## Exercise details
Write the listing out again, exactly as it appears.

## Data shown

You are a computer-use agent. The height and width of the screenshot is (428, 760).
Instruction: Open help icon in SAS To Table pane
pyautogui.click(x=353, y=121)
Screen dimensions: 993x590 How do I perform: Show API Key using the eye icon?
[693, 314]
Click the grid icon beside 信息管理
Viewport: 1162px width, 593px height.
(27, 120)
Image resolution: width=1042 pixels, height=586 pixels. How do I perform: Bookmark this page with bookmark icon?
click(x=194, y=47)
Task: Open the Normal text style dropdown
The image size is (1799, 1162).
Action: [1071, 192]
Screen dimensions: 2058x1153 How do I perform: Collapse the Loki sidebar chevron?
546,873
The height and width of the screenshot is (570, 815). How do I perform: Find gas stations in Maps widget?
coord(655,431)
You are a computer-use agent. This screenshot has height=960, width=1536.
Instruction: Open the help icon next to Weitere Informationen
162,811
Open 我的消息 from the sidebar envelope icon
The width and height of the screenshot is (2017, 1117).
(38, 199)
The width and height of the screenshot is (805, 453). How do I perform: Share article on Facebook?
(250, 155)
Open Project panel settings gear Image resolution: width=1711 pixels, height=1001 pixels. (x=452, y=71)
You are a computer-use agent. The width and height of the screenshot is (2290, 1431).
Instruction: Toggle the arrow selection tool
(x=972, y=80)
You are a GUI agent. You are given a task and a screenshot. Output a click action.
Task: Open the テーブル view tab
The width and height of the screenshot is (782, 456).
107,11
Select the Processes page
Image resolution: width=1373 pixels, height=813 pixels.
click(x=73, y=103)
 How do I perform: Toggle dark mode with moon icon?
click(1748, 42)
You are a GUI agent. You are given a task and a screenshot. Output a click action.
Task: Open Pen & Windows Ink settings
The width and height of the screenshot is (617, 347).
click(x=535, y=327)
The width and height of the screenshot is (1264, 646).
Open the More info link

## Exercise solution
You are a computer-use agent. The height and width of the screenshot is (428, 760).
Instruction: Open help icon in SAS To Table pane
pyautogui.click(x=353, y=121)
Screen dimensions: 993x590 How do I perform: Show API Key using the eye icon?
[693, 314]
Click the grid icon beside 信息管理
Viewport: 1162px width, 593px height.
(27, 120)
Image resolution: width=1042 pixels, height=586 pixels. How do I perform: Bookmark this page with bookmark icon?
click(x=194, y=47)
Task: Open the Normal text style dropdown
The image size is (1799, 1162).
Action: [1071, 192]
Screen dimensions: 2058x1153 How do I perform: Collapse the Loki sidebar chevron?
546,873
The height and width of the screenshot is (570, 815). How do I perform: Find gas stations in Maps widget?
coord(655,431)
You are a computer-use agent. This screenshot has height=960, width=1536.
Instruction: Open the help icon next to Weitere Informationen
162,811
Open 我的消息 from the sidebar envelope icon
The width and height of the screenshot is (2017, 1117).
(38, 199)
The width and height of the screenshot is (805, 453). How do I perform: Share article on Facebook?
(250, 155)
Open Project panel settings gear Image resolution: width=1711 pixels, height=1001 pixels. (x=452, y=71)
You are a computer-use agent. The width and height of the screenshot is (2290, 1431).
Instruction: Toggle the arrow selection tool
(x=972, y=80)
You are a GUI agent. You are given a task and a screenshot. Output a click action.
Task: Open the テーブル view tab
The width and height of the screenshot is (782, 456).
107,11
Select the Processes page
Image resolution: width=1373 pixels, height=813 pixels.
click(x=73, y=103)
 How do I perform: Toggle dark mode with moon icon?
click(1748, 42)
You are a GUI agent. You are given a task and a screenshot. Output a click action.
Task: Open Pen & Windows Ink settings
The width and height of the screenshot is (617, 347).
click(x=535, y=327)
The width and height of the screenshot is (1264, 646).
Open the More info link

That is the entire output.